§ СПИСОК ЗАДАНИЙ:
A. Перечислите в порядке первого упоминания фамилии всех людей, названных в тексте о кампании КГБ против диссидентов. Дайте их в именительном падеже.
B. Перепишите строки записей от строки с «Where should I» до конца записей включительно в виде JSON-списка строк, где каждой строке соответствует одна строка списка. Пустые строки пропустите, изображения в ответ не включайте.

§ ВЫБРАННЫЙ ТЕКСТ:
Опубликованные в "Известиях" материалы вызвали растерянность среди аккредитованных в СССР американских дипломатов и корреспондентов и оказали сдерживающее влияние на их контакты с "Диссидентами". В соответствии с поступившими из Вашингтона инструкциями они отказываются от каких-либо комментариев и прибегают к голословному отрицанию изложенных в открытом письме и статье фактов.

Вместе с тем сотрудники посольства США в своем окружении высказывают опасения, что советская сторона может потребовать выдворения из СССР скомпрометированного связью с ЦРУ американского дипломата ПРЕСЕЛА, организовать пресс-конференцию с автором открытого письма и опубликовать в других газетах новые разоблачительные материалы. Произошло определенное замешательство и в среде просионистски настроенных лиц и "Диссидентов", поддерживающих активные контакты с американскими представителями в СССР.

И далее, окрыленный неожиданным успехом довольно заурядной Дезинформации, Андропов рекомендует (а политбюро одобряет) план расширения своей кампании:

Комитет госбезопасности полагает целесообразным после визита в нашу страну госсекретаря США ВЭНСА осуществить следующие мероприятия по дальнейшей дискредитации роли спецслужб США в антисоветской кампании:

- организовать интервью с автором открытого письма ЛИПАВСКИМ С. Л. американского или другого западного корреспондента с участием советского журналиста для последующего опубликования этого интервью в газете "Известия" и в зарубежной прессе;
- через возможности ТАСС, АПН и Гостелерадио использовать в сообщениях и передачах на заграницу подготовленные Комитетом госбезопасности статьи, показывающие на фактических данных (...) что случай с ЛИПАВСКИМ не является единичным в использовании спецслужбами США "Диссидентов" в разведывательно-подрывной деятельности против СССР;
- организовать через возможности Комитета госбезопасности направление в Вашингтон и в посольство США в Москве писем от отдельных советских граждан и коллективов с протестами против вмешательства США во внутренние дела СССР;
- чтобы не вызвать ответных мер американских властей в отношении сотрудников советских представительств в США, ограничиться компрометацией первого секретаря посольства США ПРЕСЕЛА и корреспондента ОСНОСА, не прибегая к мерам их официального выдворения из СССР.

Нет сомнения, прояви американская администрация в тот момент достаточно твердости, а западное общество - достаточно возмущения, и Андропов бы притих, и Щаранскому, скорее всего, не осмелились бы "пришить" шпионаж. Но вместо этого Картер стал оправдываться, извиняться, клясться и божиться, что он, дескать, проверял в ЦРУ и Щаранский их агентом вроде бы не был. Ещё более заискивающую позицию занял, приехав в Москву, Вэнс. Как же - надо было "спасать детант"! Испугались и еврейские организации на Западе: ах, как бы это не повлияло на эмиграцию!

§ ИСХОДНЫЕ ДАННЫЕ:
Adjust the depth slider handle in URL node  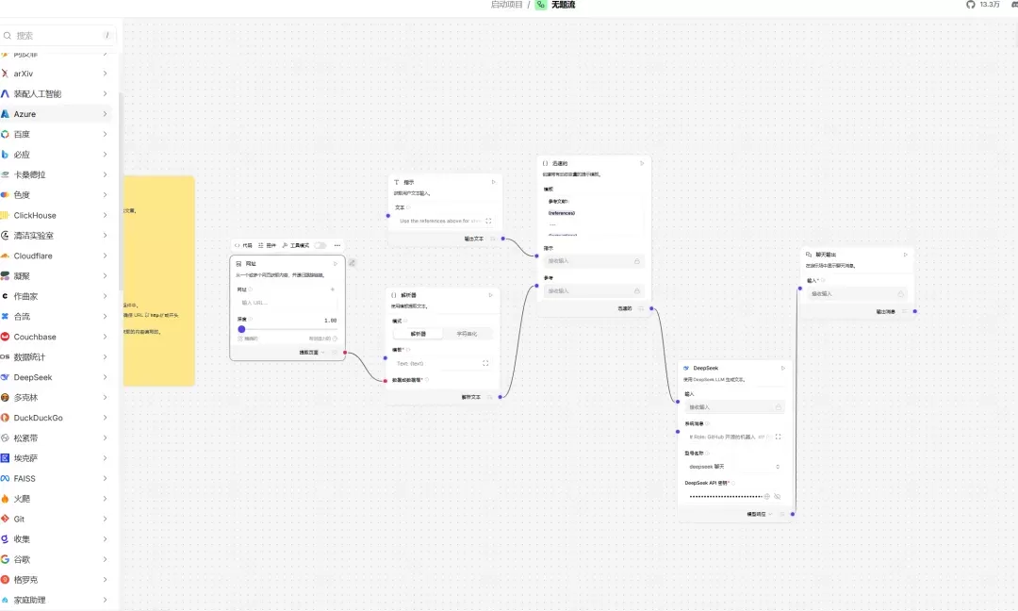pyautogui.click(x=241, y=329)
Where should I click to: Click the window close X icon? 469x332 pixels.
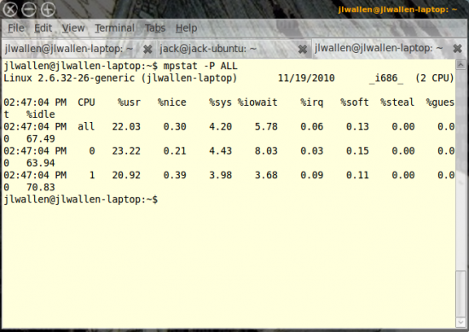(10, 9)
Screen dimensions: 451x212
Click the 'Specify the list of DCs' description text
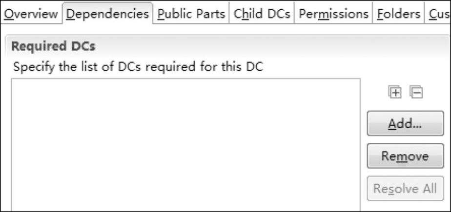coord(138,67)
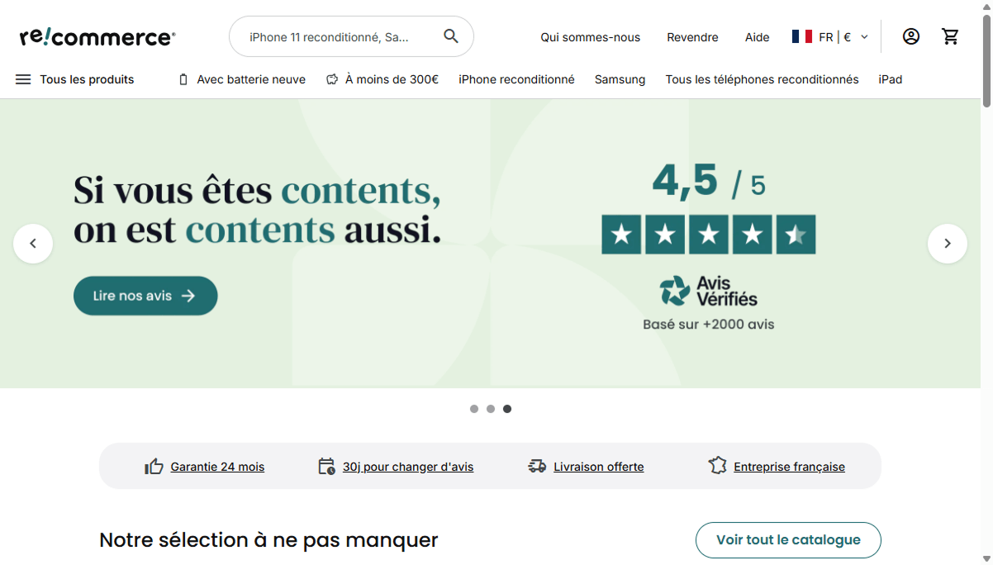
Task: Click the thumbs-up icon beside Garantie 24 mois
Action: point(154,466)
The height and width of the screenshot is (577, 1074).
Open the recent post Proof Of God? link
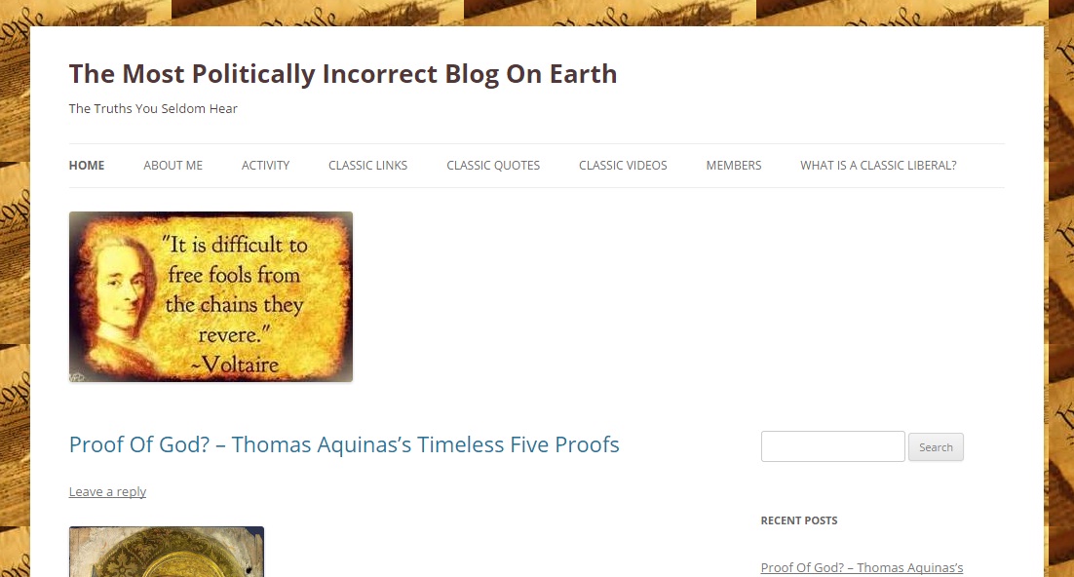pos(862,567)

§ ОТВЕТЫ К ЗАДАНИЯМ:
A. Пресел, Андропов, Вэнс, Липавский, Оснос, Щаранский, Картер

B.
[
  "Where should I click to: Click the window close X icon? 469x332 pixels.",
  "(10, 9)",
  "Screen dimensions: 451x212",
  "Click the 'Specify the list of DCs' description text",
  "coord(138,67)",
  "Task: Click the thumbs-up icon beside Garantie 24 mois",
  "Action: point(154,466)",
  "The height and width of the screenshot is (577, 1074).",
  "Open the recent post Proof Of God? link",
  "pos(862,567)"
]